The Human Conundrum

(Water lily, pond in front of The Jewel Box, Forest Park-St Louis-Sept 2010)

"To me the meanest flower that blows can give thoughts that do often lie too deep for tears."
William Wordsworth (quote etched into stone of Jewel Box entrance)

The hardest part of being human is learning to be human. The world is a scary place, with its millions of death inducing travesties that could befall any one of us at any moment, like choking on a pea, developing cancer, or having an aneurysm before we even have a chance to die of old age. If we're lucky enough to be born to halfway decent parents, we may have a chance to grow up expecting that people have the capacity for trustworthiness and our environment has the potential for safety.

The world is a beautiful place, that inspires deep thought and delight to spur us on to greatness. Nevertheless, the world and its people are broken enough that before most of us hit puberty, we've already layered on thickly innumerable coping mechanisms and beliefs about what it means to be human in order to protect ourselves from, and understand better, vast uncertainty.

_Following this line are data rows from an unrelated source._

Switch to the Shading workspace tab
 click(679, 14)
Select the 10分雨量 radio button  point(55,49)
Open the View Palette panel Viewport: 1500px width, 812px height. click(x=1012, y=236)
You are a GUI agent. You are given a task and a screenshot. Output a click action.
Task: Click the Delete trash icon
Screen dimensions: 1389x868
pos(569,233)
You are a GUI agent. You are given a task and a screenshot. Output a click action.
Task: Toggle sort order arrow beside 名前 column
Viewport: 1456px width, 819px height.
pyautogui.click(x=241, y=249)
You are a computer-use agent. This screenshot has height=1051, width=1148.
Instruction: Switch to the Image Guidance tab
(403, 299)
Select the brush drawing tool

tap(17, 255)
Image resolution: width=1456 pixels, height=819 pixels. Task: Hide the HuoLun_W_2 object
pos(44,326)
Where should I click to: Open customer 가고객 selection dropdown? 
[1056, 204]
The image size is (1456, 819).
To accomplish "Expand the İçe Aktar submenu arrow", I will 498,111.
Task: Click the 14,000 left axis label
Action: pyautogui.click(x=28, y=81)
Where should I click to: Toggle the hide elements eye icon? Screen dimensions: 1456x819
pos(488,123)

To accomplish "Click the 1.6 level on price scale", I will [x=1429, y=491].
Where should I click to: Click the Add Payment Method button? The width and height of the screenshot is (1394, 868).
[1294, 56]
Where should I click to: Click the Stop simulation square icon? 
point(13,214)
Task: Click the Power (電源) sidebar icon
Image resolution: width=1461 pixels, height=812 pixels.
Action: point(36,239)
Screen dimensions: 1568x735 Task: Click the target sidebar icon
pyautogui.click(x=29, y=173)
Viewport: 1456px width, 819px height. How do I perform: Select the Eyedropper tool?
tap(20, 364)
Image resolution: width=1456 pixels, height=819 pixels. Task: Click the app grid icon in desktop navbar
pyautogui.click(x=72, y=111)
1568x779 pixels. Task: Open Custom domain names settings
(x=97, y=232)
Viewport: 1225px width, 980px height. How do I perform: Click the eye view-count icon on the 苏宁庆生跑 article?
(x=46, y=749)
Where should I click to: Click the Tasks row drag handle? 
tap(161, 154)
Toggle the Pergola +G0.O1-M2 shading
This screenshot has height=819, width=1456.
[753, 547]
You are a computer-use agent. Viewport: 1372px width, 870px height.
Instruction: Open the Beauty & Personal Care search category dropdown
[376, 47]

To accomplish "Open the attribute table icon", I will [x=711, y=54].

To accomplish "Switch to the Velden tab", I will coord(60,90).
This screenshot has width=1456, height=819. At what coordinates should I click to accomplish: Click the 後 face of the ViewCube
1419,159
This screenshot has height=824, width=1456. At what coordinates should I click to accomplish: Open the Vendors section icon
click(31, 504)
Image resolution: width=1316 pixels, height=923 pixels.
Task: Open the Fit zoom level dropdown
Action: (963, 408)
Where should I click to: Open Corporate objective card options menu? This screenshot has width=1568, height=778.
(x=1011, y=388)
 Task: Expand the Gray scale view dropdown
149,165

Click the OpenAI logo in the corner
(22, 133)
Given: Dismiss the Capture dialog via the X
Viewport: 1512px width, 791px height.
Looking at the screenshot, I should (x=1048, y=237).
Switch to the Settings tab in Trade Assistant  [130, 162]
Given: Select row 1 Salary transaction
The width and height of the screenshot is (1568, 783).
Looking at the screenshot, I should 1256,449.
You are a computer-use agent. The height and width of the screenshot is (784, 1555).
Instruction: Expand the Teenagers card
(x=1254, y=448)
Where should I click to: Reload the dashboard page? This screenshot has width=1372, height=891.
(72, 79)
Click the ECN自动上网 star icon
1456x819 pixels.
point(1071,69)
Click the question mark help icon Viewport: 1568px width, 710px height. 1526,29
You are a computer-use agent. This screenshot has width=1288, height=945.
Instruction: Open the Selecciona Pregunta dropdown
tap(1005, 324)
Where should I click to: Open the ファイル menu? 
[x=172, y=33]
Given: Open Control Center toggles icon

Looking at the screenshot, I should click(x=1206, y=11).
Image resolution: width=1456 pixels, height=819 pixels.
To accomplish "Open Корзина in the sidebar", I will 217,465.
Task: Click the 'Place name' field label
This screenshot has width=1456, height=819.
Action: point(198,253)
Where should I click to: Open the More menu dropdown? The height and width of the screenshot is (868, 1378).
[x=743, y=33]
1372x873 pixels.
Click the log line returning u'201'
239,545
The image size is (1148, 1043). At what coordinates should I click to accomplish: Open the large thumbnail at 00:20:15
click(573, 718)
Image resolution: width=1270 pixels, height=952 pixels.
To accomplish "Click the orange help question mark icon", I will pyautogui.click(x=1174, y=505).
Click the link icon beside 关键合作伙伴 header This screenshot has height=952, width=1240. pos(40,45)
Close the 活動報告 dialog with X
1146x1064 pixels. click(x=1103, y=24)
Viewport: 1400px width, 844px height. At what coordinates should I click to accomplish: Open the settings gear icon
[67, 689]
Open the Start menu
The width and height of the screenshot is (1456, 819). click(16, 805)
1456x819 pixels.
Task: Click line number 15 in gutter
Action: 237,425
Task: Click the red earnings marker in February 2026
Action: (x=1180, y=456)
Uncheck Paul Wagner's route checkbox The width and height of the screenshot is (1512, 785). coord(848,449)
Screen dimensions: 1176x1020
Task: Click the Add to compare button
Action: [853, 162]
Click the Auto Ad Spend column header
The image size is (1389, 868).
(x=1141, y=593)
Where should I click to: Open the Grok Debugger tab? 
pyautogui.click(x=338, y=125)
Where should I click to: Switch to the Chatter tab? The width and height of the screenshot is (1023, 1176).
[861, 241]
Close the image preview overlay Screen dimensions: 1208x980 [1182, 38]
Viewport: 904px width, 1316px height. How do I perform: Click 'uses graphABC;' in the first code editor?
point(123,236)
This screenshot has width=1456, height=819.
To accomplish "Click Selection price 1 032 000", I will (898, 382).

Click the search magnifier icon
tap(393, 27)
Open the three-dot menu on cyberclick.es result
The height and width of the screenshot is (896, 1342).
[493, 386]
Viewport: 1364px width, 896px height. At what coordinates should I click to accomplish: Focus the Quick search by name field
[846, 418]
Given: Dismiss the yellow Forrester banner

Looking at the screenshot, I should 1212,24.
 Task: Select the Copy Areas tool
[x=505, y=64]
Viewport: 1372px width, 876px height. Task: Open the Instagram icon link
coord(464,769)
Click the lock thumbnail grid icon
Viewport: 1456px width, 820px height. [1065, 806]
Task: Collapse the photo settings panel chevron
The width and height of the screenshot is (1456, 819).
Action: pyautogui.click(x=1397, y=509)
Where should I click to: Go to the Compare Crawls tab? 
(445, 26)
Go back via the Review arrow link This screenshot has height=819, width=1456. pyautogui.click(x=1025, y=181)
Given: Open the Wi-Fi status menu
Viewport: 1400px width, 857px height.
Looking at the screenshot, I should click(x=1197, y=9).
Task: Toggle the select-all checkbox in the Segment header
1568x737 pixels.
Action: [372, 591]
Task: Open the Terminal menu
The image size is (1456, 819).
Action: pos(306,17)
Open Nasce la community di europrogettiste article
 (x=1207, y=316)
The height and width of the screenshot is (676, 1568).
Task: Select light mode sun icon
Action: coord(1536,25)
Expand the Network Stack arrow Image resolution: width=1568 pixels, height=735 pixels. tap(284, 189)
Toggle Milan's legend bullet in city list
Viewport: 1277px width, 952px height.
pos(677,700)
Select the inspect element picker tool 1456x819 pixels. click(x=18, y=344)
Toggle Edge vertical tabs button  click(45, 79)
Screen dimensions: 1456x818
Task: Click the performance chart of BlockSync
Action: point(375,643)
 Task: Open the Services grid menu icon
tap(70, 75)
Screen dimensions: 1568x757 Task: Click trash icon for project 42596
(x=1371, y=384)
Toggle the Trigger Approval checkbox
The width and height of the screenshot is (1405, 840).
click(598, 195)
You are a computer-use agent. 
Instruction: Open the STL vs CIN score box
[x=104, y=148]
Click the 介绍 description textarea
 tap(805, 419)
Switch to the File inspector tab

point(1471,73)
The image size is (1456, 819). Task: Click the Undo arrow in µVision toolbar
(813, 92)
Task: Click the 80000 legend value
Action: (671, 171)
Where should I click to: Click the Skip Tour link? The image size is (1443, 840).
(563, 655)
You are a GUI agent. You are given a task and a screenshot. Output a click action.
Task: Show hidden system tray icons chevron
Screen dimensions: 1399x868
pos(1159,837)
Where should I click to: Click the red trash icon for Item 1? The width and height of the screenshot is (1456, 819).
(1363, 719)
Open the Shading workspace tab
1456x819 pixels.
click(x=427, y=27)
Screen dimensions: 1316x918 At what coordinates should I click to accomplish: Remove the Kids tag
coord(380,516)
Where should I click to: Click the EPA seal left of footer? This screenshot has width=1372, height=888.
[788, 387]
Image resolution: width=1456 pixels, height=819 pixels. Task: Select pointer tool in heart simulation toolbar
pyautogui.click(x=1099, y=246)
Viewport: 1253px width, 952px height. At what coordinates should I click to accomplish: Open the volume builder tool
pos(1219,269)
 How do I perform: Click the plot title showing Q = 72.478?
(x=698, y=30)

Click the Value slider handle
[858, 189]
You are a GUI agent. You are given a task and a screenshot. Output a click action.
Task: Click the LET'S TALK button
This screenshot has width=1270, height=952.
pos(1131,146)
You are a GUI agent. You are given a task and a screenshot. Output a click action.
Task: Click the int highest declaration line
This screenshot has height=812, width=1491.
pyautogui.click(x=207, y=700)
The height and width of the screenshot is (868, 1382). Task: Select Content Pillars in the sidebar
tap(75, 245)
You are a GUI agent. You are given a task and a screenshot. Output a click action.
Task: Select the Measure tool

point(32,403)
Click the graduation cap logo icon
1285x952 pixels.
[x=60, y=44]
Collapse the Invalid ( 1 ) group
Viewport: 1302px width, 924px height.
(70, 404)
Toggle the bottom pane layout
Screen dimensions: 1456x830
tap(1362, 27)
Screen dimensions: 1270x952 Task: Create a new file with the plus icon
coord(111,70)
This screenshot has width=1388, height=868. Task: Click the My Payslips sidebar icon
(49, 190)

Undoing these crusty layers is hard work. Like Eustace in The Voyage of the Dawn Treader when he scratches and peels away his own dragon scales only to find another layer underneath, removing the shells we build around our hearts is maddening. It takes an incredible amount of effort to keep ourselves open to love from other people, God, and to garner the strength needed to choose to love other people. Instead of walking through life expressing our sorrows or even laughter, it is easier to choose hardness.

Don't:
care too much
think too much
love too much
get too close
be so sensitive
laugh too much
cry too much
dream too much
be too angry

The irony is, that if we didn't care, think, love, connect, feel, laugh, cry, dream, and get angry, we would be more like trees, or robots...or dead.